Before PEPFAR was created in 2003, half of children in Africa infected with H.I.V. at birth died before their second birthday. Instead of growing chubby and pulling up to stand for the first time, these children became thin and weak, at risk of dying from complications of infections as minor as the common cold.
We think PEPFAR should be a special priority of the pro-life movement. Its treatments empower mothers to protect their unborn children and provide hope that the births of these children will be moments of joy, not despair. It’s the same kind of hope we’ve tried to give mothers when we’ve stood outside abortion clinics to offer alternatives, or counseled women through high-risk pregnancies.
Every day, PEPFAR helps about 430 pregnant women get an H.I.V. diagnosis early enough to reduce their viral load and prevent transmission to their babies. If PEPFAR’s work remains interrupted for the full 90-day foreign aid pause, an estimated 136,000 babies will be infected with H.I.V. at birth who otherwise would not be.
Supporting PEPFAR means putting babies’ lives above partisan politics. The program has drawn scrutiny to make sure it complies with the law and never promotes or performs abortion. In this first term, President Trump brought PEPFAR under the Mexico City Policy, which extends that prohibition to any work that partners do, even on their own time and with their own funding.
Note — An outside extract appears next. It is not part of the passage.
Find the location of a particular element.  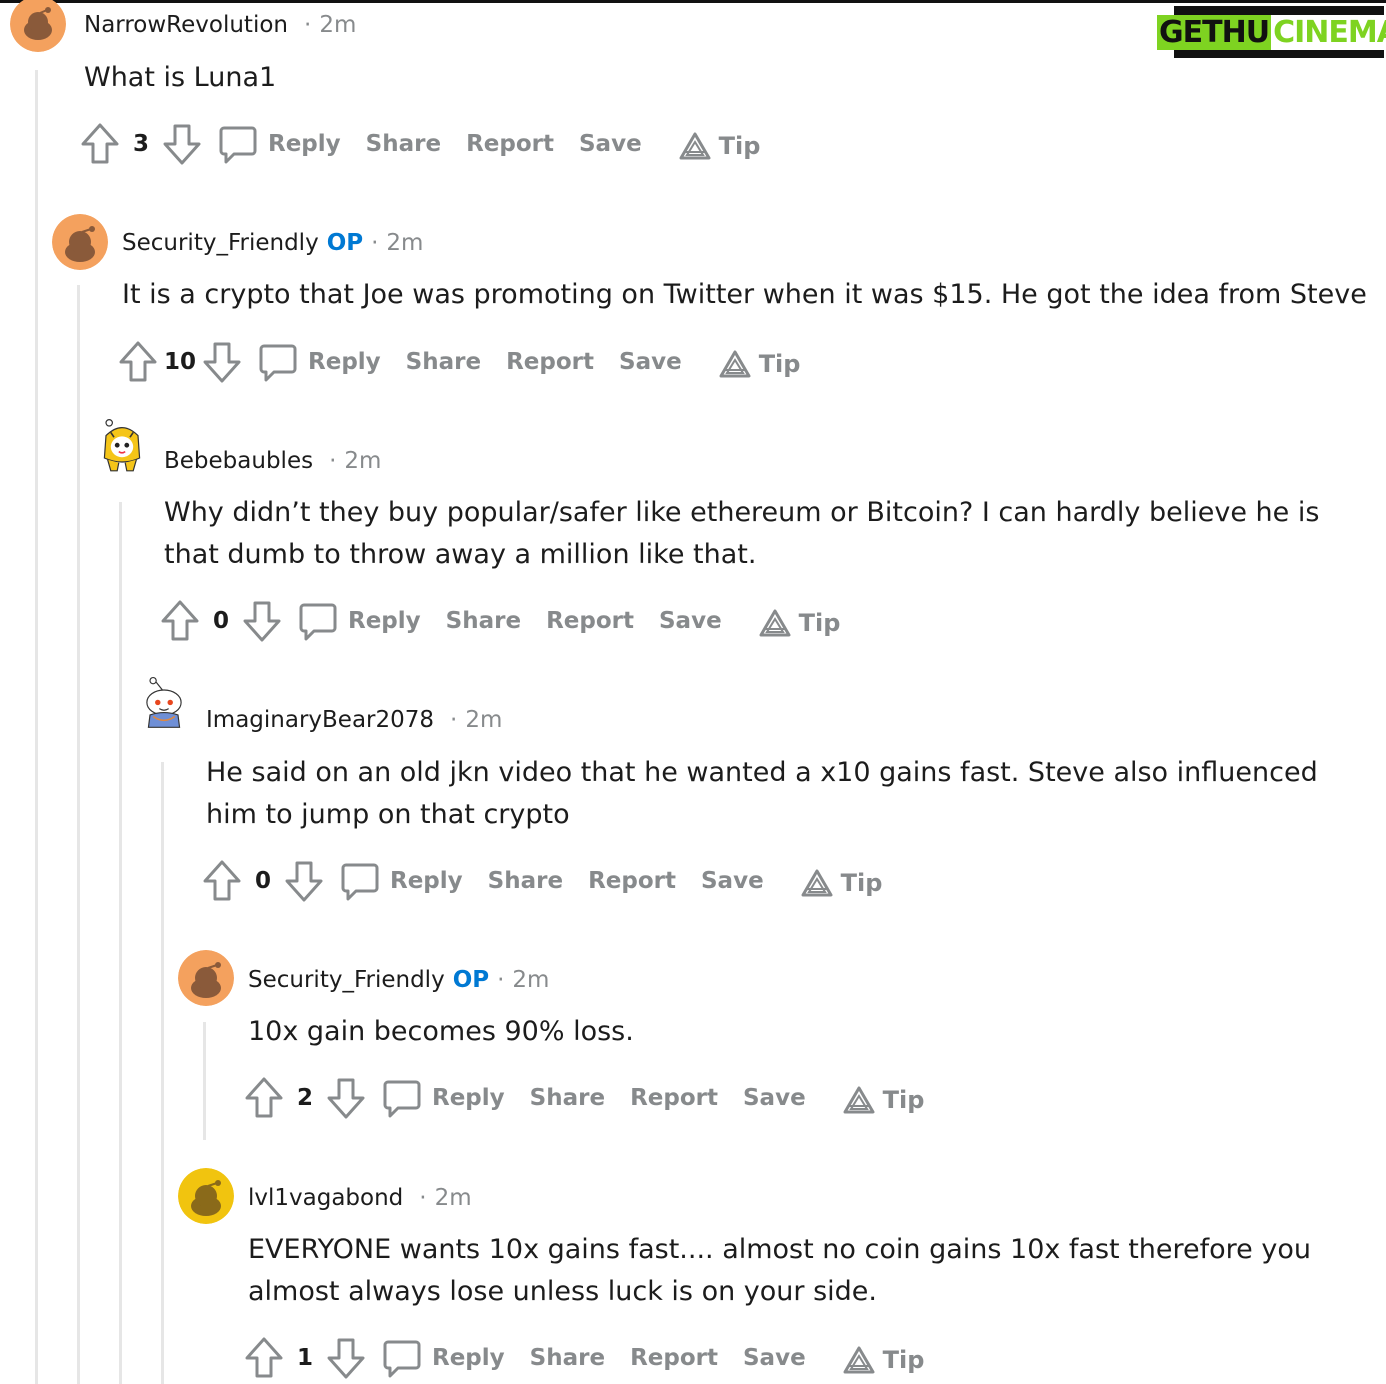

PEPFAR providers are audited for compliance with this policy; in the single documented case of a violation, in which four nurses in Mozambique were found performing abortions, quick action was taken and funds were frozen. Churches across Africa have been some of the first and most faithful partners in this work.
Over PEPFAR’s existence, the program has driven down the price for saving a life. The monthly cost of distributing antiretrovirals has dropped precipitously, and the program has handed off many of its responsibilities to partner countries. For just 0.1 percent of America’s total federal budget, PEPFAR lays the groundwork to eliminate AIDS as a public health crisis.
It’s a thrilling time to be alive, when it is newly legal to protect life in the womb at home and when we can extend protection to babies born abroad. PEPFAR is the kind of world-reshaping project that only America can achieve. In the next 50 years, we should see the end of any baby contracting H.I.V. from his or her mother. Don’t throw away this incredible victory.